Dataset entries
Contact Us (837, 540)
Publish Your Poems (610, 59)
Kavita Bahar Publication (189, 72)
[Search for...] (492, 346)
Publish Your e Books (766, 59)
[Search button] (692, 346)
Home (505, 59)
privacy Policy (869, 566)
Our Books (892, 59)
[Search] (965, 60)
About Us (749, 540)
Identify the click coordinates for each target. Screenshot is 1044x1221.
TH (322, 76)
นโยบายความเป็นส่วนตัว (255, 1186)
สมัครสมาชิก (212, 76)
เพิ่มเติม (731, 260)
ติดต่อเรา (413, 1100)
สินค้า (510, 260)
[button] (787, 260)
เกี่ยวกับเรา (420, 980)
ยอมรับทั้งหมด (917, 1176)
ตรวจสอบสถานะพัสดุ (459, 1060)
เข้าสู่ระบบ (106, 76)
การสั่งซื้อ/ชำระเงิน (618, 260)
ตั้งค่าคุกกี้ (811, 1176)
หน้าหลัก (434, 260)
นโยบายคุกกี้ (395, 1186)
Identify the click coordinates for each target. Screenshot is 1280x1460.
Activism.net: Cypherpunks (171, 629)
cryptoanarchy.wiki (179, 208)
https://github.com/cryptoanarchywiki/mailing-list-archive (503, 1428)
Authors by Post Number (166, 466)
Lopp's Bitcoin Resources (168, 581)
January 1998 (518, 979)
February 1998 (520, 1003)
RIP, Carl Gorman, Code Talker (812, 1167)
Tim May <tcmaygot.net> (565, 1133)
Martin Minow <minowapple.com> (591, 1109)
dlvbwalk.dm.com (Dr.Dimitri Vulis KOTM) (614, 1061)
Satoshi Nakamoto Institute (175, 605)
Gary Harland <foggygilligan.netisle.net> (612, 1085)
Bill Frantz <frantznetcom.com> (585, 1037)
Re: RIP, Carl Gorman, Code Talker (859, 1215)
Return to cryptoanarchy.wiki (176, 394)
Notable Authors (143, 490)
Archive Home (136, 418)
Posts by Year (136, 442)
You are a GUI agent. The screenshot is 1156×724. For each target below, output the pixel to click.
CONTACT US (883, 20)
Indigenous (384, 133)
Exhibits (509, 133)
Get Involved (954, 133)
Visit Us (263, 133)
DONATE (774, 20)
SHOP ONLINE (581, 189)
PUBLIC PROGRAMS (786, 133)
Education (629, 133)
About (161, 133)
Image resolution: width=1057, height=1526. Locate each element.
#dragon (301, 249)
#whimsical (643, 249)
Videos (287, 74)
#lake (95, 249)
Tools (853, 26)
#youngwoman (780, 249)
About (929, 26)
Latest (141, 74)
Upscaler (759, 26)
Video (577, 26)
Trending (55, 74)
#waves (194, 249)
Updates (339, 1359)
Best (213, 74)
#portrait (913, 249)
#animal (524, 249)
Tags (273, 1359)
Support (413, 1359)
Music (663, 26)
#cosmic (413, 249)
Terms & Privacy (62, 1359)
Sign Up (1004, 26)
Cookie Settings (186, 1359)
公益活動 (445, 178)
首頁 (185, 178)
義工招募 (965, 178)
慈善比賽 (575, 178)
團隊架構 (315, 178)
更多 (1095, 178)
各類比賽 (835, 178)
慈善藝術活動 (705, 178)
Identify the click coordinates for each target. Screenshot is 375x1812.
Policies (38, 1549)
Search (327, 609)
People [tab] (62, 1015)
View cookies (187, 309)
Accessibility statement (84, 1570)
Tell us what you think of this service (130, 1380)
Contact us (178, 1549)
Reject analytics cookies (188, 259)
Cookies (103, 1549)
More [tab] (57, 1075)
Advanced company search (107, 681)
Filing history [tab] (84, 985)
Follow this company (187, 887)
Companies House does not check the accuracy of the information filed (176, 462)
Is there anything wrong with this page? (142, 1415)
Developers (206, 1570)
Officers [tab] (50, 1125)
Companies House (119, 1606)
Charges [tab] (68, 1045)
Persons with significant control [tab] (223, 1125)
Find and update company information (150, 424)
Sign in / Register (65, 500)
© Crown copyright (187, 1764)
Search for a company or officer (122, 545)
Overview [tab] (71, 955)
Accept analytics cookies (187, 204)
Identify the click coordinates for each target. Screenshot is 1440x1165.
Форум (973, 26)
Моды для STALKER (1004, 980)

What the task asks = Please reproduce every line of the listing above word for word.

Written answer =
Contact Us (837, 540)
Publish Your Poems (610, 59)
Kavita Bahar Publication (189, 72)
[Search for...] (492, 346)
Publish Your e Books (766, 59)
[Search button] (692, 346)
Home (505, 59)
privacy Policy (869, 566)
Our Books (892, 59)
[Search] (965, 60)
About Us (749, 540)
Identify the click coordinates for each target. Screenshot is 1044x1221.
TH (322, 76)
นโยบายความเป็นส่วนตัว (255, 1186)
สมัครสมาชิก (212, 76)
เพิ่มเติม (731, 260)
ติดต่อเรา (413, 1100)
สินค้า (510, 260)
[button] (787, 260)
เกี่ยวกับเรา (420, 980)
ยอมรับทั้งหมด (917, 1176)
ตรวจสอบสถานะพัสดุ (459, 1060)
เข้าสู่ระบบ (106, 76)
การสั่งซื้อ/ชำระเงิน (618, 260)
ตั้งค่าคุกกี้ (811, 1176)
หน้าหลัก (434, 260)
นโยบายคุกกี้ (395, 1186)
Identify the click coordinates for each target. Screenshot is 1280x1460.
Activism.net: Cypherpunks (171, 629)
cryptoanarchy.wiki (179, 208)
https://github.com/cryptoanarchywiki/mailing-list-archive (503, 1428)
Authors by Post Number (166, 466)
Lopp's Bitcoin Resources (168, 581)
January 1998 (518, 979)
February 1998 (520, 1003)
RIP, Carl Gorman, Code Talker (812, 1167)
Tim May <tcmaygot.net> (565, 1133)
Martin Minow <minowapple.com> (591, 1109)
dlvbwalk.dm.com (Dr.Dimitri Vulis KOTM) (614, 1061)
Satoshi Nakamoto Institute (175, 605)
Gary Harland <foggygilligan.netisle.net> (612, 1085)
Bill Frantz <frantznetcom.com> (585, 1037)
Re: RIP, Carl Gorman, Code Talker (859, 1215)
Return to cryptoanarchy.wiki (176, 394)
Notable Authors (143, 490)
Archive Home (136, 418)
Posts by Year (136, 442)
You are a GUI agent. The screenshot is 1156×724. For each target below, output the pixel to click.
CONTACT US (883, 20)
Indigenous (384, 133)
Exhibits (509, 133)
Get Involved (954, 133)
Visit Us (263, 133)
DONATE (774, 20)
SHOP ONLINE (581, 189)
PUBLIC PROGRAMS (786, 133)
Education (629, 133)
About (161, 133)
Image resolution: width=1057, height=1526. Locate each element.
#dragon (301, 249)
#whimsical (643, 249)
Videos (287, 74)
#lake (95, 249)
Tools (853, 26)
#youngwoman (780, 249)
About (929, 26)
Latest (141, 74)
Upscaler (759, 26)
Video (577, 26)
Trending (55, 74)
#waves (194, 249)
Updates (339, 1359)
Best (213, 74)
#portrait (913, 249)
#animal (524, 249)
Tags (273, 1359)
Support (413, 1359)
Music (663, 26)
#cosmic (413, 249)
Terms & Privacy (62, 1359)
Sign Up (1004, 26)
Cookie Settings (186, 1359)
公益活動 (445, 178)
首頁 (185, 178)
義工招募 (965, 178)
慈善比賽 (575, 178)
團隊架構 (315, 178)
更多 (1095, 178)
各類比賽 (835, 178)
慈善藝術活動 (705, 178)
Identify the click coordinates for each target. Screenshot is 375x1812.
Policies (38, 1549)
Search (327, 609)
People [tab] (62, 1015)
View cookies (187, 309)
Accessibility statement (84, 1570)
Tell us what you think of this service (130, 1380)
Contact us (178, 1549)
Reject analytics cookies (188, 259)
Cookies (103, 1549)
More [tab] (57, 1075)
Advanced company search (107, 681)
Filing history [tab] (84, 985)
Follow this company (187, 887)
Companies House does not check the accuracy of the information filed (176, 462)
Is there anything wrong with this page? (142, 1415)
Developers (206, 1570)
Officers [tab] (50, 1125)
Companies House (119, 1606)
Charges [tab] (68, 1045)
Persons with significant control [tab] (223, 1125)
Find and update company information (150, 424)
Sign in / Register (65, 500)
© Crown copyright (187, 1764)
Search for a company or officer (122, 545)
Overview [tab] (71, 955)
Accept analytics cookies (187, 204)
Identify the click coordinates for each target. Screenshot is 1440x1165.
Форум (973, 26)
Моды для STALKER (1004, 980)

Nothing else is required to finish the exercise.